**TASK INSTRUCTIONS**: Find every line in the records below that contains the word "computer", and copy each such line.

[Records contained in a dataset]
◇ ◇ ◇ ◇ ◇

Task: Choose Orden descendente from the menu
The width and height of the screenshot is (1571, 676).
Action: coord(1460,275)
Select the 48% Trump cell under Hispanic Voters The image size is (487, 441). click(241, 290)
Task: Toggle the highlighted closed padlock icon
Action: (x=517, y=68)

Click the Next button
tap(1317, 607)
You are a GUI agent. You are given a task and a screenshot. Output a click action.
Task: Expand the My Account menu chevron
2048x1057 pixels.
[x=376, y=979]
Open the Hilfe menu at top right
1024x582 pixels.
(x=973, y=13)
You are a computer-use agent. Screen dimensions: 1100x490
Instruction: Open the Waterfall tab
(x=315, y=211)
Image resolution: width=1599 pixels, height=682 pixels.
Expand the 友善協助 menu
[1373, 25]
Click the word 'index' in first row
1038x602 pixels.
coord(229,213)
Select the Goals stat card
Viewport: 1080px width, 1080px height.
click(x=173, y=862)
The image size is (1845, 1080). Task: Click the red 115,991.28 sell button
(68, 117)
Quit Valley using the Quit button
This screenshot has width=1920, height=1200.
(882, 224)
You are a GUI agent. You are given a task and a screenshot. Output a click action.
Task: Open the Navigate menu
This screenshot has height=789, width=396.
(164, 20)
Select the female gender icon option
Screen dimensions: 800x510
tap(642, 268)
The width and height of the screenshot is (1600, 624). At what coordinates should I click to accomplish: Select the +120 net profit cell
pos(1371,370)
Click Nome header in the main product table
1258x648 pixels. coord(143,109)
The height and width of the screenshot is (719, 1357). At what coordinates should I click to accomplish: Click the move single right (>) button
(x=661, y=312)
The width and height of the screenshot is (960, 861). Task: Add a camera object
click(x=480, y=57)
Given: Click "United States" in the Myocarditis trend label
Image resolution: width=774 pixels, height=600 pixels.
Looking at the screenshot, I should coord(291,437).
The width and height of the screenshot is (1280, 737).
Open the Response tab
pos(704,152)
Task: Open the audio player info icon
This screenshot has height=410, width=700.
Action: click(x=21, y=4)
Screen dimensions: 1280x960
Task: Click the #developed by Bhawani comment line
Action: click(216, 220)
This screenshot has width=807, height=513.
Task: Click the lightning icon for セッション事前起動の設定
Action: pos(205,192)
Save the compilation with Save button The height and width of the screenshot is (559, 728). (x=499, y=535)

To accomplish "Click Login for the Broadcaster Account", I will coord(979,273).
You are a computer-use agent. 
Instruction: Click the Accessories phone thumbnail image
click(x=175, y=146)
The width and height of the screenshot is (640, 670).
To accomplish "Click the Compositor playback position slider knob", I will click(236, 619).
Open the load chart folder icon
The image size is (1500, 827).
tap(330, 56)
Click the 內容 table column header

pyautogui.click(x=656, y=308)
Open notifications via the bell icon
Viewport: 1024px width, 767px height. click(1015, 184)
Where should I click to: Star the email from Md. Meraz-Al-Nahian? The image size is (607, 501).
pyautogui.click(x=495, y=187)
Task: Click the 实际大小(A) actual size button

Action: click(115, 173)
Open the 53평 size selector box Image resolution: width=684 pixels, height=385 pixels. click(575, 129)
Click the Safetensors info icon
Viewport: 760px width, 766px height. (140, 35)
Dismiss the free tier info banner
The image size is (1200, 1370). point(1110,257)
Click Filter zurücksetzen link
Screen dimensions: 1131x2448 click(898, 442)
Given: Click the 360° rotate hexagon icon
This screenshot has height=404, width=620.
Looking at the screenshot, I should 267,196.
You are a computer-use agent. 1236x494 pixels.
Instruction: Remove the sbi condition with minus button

◇ ◇ ◇ ◇ ◇

**SOLUTION**:
You are a computer-use agent. Screen dimensions: 1100x490
You are a computer-use agent. 
You are a computer-use agent. 1236x494 pixels.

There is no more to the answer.